#### REQUIREMENT
Put all of the rows below into a Markdown table with two columns, No. and Line. Number each line in order and leave out the blank ones.

#### EXERCISE MATERIAL
--- Begin ---

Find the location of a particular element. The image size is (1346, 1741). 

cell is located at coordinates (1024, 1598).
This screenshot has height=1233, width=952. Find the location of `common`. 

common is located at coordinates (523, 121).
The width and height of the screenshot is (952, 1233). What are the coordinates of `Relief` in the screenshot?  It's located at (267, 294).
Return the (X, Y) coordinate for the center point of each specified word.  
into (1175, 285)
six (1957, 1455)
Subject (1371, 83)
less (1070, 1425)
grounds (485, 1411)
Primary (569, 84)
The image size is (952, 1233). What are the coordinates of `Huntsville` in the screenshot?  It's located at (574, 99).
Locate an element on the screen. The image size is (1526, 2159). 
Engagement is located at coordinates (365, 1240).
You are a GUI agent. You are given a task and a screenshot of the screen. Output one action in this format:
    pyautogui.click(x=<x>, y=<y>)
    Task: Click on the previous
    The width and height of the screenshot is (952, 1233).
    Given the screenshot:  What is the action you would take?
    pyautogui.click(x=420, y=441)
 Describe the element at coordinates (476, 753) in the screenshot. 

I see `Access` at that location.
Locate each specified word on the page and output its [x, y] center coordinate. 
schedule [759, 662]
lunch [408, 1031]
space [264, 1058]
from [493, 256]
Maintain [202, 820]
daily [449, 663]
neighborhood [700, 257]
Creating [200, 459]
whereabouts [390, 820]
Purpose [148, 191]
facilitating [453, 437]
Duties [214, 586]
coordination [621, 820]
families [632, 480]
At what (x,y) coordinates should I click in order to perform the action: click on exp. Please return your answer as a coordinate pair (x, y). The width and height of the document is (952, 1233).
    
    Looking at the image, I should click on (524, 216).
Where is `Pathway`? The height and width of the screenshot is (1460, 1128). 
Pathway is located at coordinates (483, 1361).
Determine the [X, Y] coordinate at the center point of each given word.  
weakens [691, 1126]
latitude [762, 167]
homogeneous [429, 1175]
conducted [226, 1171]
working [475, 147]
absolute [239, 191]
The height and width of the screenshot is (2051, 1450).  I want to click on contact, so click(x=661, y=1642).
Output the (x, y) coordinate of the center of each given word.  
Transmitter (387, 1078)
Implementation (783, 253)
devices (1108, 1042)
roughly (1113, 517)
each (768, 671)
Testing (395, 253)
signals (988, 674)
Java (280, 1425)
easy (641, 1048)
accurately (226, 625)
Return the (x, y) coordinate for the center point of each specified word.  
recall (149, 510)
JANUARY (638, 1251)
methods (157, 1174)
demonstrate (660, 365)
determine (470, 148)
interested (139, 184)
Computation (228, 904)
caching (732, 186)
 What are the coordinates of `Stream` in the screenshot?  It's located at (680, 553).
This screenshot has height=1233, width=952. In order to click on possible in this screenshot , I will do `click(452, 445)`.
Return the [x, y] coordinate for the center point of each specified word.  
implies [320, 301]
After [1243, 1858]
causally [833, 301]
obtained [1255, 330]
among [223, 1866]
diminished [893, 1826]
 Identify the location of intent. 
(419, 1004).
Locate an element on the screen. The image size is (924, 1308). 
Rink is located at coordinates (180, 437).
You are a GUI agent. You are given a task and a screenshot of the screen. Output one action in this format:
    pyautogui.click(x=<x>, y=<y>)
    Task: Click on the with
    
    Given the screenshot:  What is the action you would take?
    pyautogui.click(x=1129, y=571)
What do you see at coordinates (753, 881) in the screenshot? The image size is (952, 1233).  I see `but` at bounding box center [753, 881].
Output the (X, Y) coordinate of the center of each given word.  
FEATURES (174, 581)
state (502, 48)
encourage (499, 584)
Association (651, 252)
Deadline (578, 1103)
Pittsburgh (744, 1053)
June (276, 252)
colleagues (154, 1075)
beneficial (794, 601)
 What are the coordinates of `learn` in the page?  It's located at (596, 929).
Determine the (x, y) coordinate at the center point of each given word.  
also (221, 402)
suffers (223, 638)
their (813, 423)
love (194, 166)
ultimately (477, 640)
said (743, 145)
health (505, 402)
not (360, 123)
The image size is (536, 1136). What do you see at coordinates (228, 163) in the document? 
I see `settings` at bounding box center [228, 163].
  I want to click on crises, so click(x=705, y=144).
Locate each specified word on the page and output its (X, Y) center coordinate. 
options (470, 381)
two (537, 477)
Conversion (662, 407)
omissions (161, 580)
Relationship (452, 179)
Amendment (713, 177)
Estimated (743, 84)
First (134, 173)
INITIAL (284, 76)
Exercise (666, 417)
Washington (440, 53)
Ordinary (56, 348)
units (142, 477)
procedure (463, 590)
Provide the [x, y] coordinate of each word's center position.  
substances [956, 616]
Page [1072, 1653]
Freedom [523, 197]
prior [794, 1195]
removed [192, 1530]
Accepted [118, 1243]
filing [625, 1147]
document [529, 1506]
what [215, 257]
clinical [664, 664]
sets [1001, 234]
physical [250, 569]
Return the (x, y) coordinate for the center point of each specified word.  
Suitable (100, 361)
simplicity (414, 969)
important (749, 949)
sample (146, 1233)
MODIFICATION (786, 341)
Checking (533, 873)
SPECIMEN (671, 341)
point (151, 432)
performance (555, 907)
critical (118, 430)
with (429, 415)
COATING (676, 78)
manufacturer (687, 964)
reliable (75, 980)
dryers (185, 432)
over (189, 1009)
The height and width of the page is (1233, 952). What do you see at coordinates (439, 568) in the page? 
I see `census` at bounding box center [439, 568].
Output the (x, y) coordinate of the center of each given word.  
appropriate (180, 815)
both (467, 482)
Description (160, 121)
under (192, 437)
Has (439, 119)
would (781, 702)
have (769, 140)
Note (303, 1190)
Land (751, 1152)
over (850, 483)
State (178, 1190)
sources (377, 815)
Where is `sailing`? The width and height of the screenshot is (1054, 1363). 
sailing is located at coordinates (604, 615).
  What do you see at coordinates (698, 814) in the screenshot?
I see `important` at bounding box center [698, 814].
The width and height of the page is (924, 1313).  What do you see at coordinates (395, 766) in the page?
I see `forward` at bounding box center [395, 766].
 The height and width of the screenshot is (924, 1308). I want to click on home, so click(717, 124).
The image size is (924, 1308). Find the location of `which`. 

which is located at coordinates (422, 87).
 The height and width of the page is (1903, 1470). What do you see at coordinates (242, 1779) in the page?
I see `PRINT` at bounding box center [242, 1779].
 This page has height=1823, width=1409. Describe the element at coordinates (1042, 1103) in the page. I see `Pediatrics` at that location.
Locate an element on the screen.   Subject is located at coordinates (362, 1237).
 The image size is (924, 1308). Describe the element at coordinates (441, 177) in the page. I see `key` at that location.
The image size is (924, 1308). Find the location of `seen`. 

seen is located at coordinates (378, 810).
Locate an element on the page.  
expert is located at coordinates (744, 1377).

--- End ---

#### THE ANSWER
| No. | Line |
|---|---|
| 1 | Find the location of a particular element. The image size is (1346, 1741).  |
| 2 | cell is located at coordinates (1024, 1598). |
| 3 | This screenshot has height=1233, width=952. Find the location of `common`.  |
| 4 | common is located at coordinates (523, 121). |
| 5 | The width and height of the screenshot is (952, 1233). What are the coordinates of `Relief` in the screenshot?  It's located at (267, 294). |
| 6 | Return the (X, Y) coordinate for the center point of each specified word.   |
| 7 | into (1175, 285) |
| 8 | six (1957, 1455) |
| 9 | Subject (1371, 83) |
| 10 | less (1070, 1425) |
| 11 | grounds (485, 1411) |
| 12 | Primary (569, 84) |
| 13 | The image size is (952, 1233). What are the coordinates of `Huntsville` in the screenshot?  It's located at (574, 99). |
| 14 | Locate an element on the screen. The image size is (1526, 2159).  |
| 15 | Engagement is located at coordinates (365, 1240). |
| 16 | You are a GUI agent. You are given a task and a screenshot of the screen. Output one action in this format: |
| 17 |     pyautogui.click(x=<x>, y=<y>) |
| 18 |     Task: Click on the previous |
| 19 |     The width and height of the screenshot is (952, 1233). |
| 20 |     Given the screenshot:  What is the action you would take? |
| 21 |     pyautogui.click(x=420, y=441) |
| 22 |  Describe the element at coordinates (476, 753) in the screenshot.  |
| 23 | I see `Access` at that location. |
| 24 | Locate each specified word on the page and output its [x, y] center coordinate.  |
| 25 | schedule [759, 662] |
| 26 | lunch [408, 1031] |
| 27 | space [264, 1058] |
| 28 | from [493, 256] |
| 29 | Maintain [202, 820] |
| 30 | daily [449, 663] |
| 31 | neighborhood [700, 257] |
| 32 | Creating [200, 459] |
| 33 | whereabouts [390, 820] |
| 34 | Purpose [148, 191] |
| 35 | facilitating [453, 437] |
| 36 | Duties [214, 586] |
| 37 | coordination [621, 820] |
| 38 | families [632, 480] |
| 39 | At what (x,y) coordinates should I click in order to perform the action: click on exp. Please return your answer as a coordinate pair (x, y). The width and height of the document is (952, 1233). |
| 40 |     Looking at the image, I should click on (524, 216). |
| 41 | Where is `Pathway`? The height and width of the screenshot is (1460, 1128).  |
| 42 | Pathway is located at coordinates (483, 1361). |
| 43 | Determine the [X, Y] coordinate at the center point of each given word.   |
| 44 | weakens [691, 1126] |
| 45 | latitude [762, 167] |
| 46 | homogeneous [429, 1175] |
| 47 | conducted [226, 1171] |
| 48 | working [475, 147] |
| 49 | absolute [239, 191] |
| 50 | The height and width of the screenshot is (2051, 1450).  I want to click on contact, so click(x=661, y=1642). |
| 51 | Output the (x, y) coordinate of the center of each given word.   |
| 52 | Transmitter (387, 1078) |
| 53 | Implementation (783, 253) |
| 54 | devices (1108, 1042) |
| 55 | roughly (1113, 517) |
| 56 | each (768, 671) |
| 57 | Testing (395, 253) |
| 58 | signals (988, 674) |
| 59 | Java (280, 1425) |
| 60 | easy (641, 1048) |
| 61 | accurately (226, 625) |
| 62 | Return the (x, y) coordinate for the center point of each specified word.   |
| 63 | recall (149, 510) |
| 64 | JANUARY (638, 1251) |
| 65 | methods (157, 1174) |
| 66 | demonstrate (660, 365) |
| 67 | determine (470, 148) |
| 68 | interested (139, 184) |
| 69 | Computation (228, 904) |
| 70 | caching (732, 186) |
| 71 |  What are the coordinates of `Stream` in the screenshot?  It's located at (680, 553). |
| 72 | This screenshot has height=1233, width=952. In order to click on possible in this screenshot , I will do `click(452, 445)`. |
| 73 | Return the [x, y] coordinate for the center point of each specified word.   |
| 74 | implies [320, 301] |
| 75 | After [1243, 1858] |
| 76 | causally [833, 301] |
| 77 | obtained [1255, 330] |
| 78 | among [223, 1866] |
| 79 | diminished [893, 1826] |
| 80 |  Identify the location of intent.  |
| 81 | (419, 1004). |
| 82 | Locate an element on the screen. The image size is (924, 1308).  |
| 83 | Rink is located at coordinates (180, 437). |
| 84 | You are a GUI agent. You are given a task and a screenshot of the screen. Output one action in this format: |
| 85 |     pyautogui.click(x=<x>, y=<y>) |
| 86 |     Task: Click on the with |
| 87 |     Given the screenshot:  What is the action you would take? |
| 88 |     pyautogui.click(x=1129, y=571) |
| 89 | What do you see at coordinates (753, 881) in the screenshot? The image size is (952, 1233).  I see `but` at bounding box center [753, 881]. |
| 90 | Output the (X, Y) coordinate of the center of each given word.   |
| 91 | FEATURES (174, 581) |
| 92 | state (502, 48) |
| 93 | encourage (499, 584) |
| 94 | Association (651, 252) |
| 95 | Deadline (578, 1103) |
| 96 | Pittsburgh (744, 1053) |
| 97 | June (276, 252) |
| 98 | colleagues (154, 1075) |
| 99 | beneficial (794, 601) |
| 100 |  What are the coordinates of `learn` in the page?  It's located at (596, 929). |
| 101 | Determine the (x, y) coordinate at the center point of each given word.   |
| 102 | also (221, 402) |
| 103 | suffers (223, 638) |
| 104 | their (813, 423) |
| 105 | love (194, 166) |
| 106 | ultimately (477, 640) |
| 107 | said (743, 145) |
| 108 | health (505, 402) |
| 109 | not (360, 123) |
| 110 | The image size is (536, 1136). What do you see at coordinates (228, 163) in the document?  |
| 111 | I see `settings` at bounding box center [228, 163]. |
| 112 |   I want to click on crises, so click(x=705, y=144). |
| 113 | Locate each specified word on the page and output its (X, Y) center coordinate.  |
| 114 | options (470, 381) |
| 115 | two (537, 477) |
| 116 | Conversion (662, 407) |
| 117 | omissions (161, 580) |
| 118 | Relationship (452, 179) |
| 119 | Amendment (713, 177) |
| 120 | Estimated (743, 84) |
| 121 | First (134, 173) |
| 122 | INITIAL (284, 76) |
| 123 | Exercise (666, 417) |
| 124 | Washington (440, 53) |
| 125 | Ordinary (56, 348) |
| 126 | units (142, 477) |
| 127 | procedure (463, 590) |
| 128 | Provide the [x, y] coordinate of each word's center position.   |
| 129 | substances [956, 616] |
| 130 | Page [1072, 1653] |
| 131 | Freedom [523, 197] |
| 132 | prior [794, 1195] |
| 133 | removed [192, 1530] |
| 134 | Accepted [118, 1243] |
| 135 | filing [625, 1147] |
| 136 | document [529, 1506] |
| 137 | what [215, 257] |
| 138 | clinical [664, 664] |
| 139 | sets [1001, 234] |
| 140 | physical [250, 569] |
| 141 | Return the (x, y) coordinate for the center point of each specified word.   |
| 142 | Suitable (100, 361) |
| 143 | simplicity (414, 969) |
| 144 | important (749, 949) |
| 145 | sample (146, 1233) |
| 146 | MODIFICATION (786, 341) |
| 147 | Checking (533, 873) |
| 148 | SPECIMEN (671, 341) |
| 149 | point (151, 432) |
| 150 | performance (555, 907) |
| 151 | critical (118, 430) |
| 152 | with (429, 415) |
| 153 | COATING (676, 78) |
| 154 | manufacturer (687, 964) |
| 155 | reliable (75, 980) |
| 156 | dryers (185, 432) |
| 157 | over (189, 1009) |
| 158 | The height and width of the page is (1233, 952). What do you see at coordinates (439, 568) in the page?  |
| 159 | I see `census` at bounding box center [439, 568]. |
| 160 | Output the (x, y) coordinate of the center of each given word.   |
| 161 | appropriate (180, 815) |
| 162 | both (467, 482) |
| 163 | Description (160, 121) |
| 164 | under (192, 437) |
| 165 | Has (439, 119) |
| 166 | would (781, 702) |
| 167 | have (769, 140) |
| 168 | Note (303, 1190) |
| 169 | Land (751, 1152) |
| 170 | over (850, 483) |
| 171 | State (178, 1190) |
| 172 | sources (377, 815) |
| 173 | Where is `sailing`? The width and height of the screenshot is (1054, 1363).  |
| 174 | sailing is located at coordinates (604, 615). |
| 175 |   What do you see at coordinates (698, 814) in the screenshot? |
| 176 | I see `important` at bounding box center [698, 814]. |
| 177 | The width and height of the page is (924, 1313).  What do you see at coordinates (395, 766) in the page? |
| 178 | I see `forward` at bounding box center [395, 766]. |
| 179 |  The height and width of the screenshot is (924, 1308). I want to click on home, so click(717, 124). |
| 180 | The image size is (924, 1308). Find the location of `which`.  |
| 181 | which is located at coordinates (422, 87). |
| 182 |  The height and width of the page is (1903, 1470). What do you see at coordinates (242, 1779) in the page? |
| 183 | I see `PRINT` at bounding box center [242, 1779]. |
| 184 |  This page has height=1823, width=1409. Describe the element at coordinates (1042, 1103) in the page. I see `Pediatrics` at that location. |
| 185 | Locate an element on the screen.   Subject is located at coordinates (362, 1237). |
| 186 |  The image size is (924, 1308). Describe the element at coordinates (441, 177) in the page. I see `key` at that location. |
| 187 | The image size is (924, 1308). Find the location of `seen`.  |
| 188 | seen is located at coordinates (378, 810). |
| 189 | Locate an element on the page.   |
| 190 | expert is located at coordinates (744, 1377). |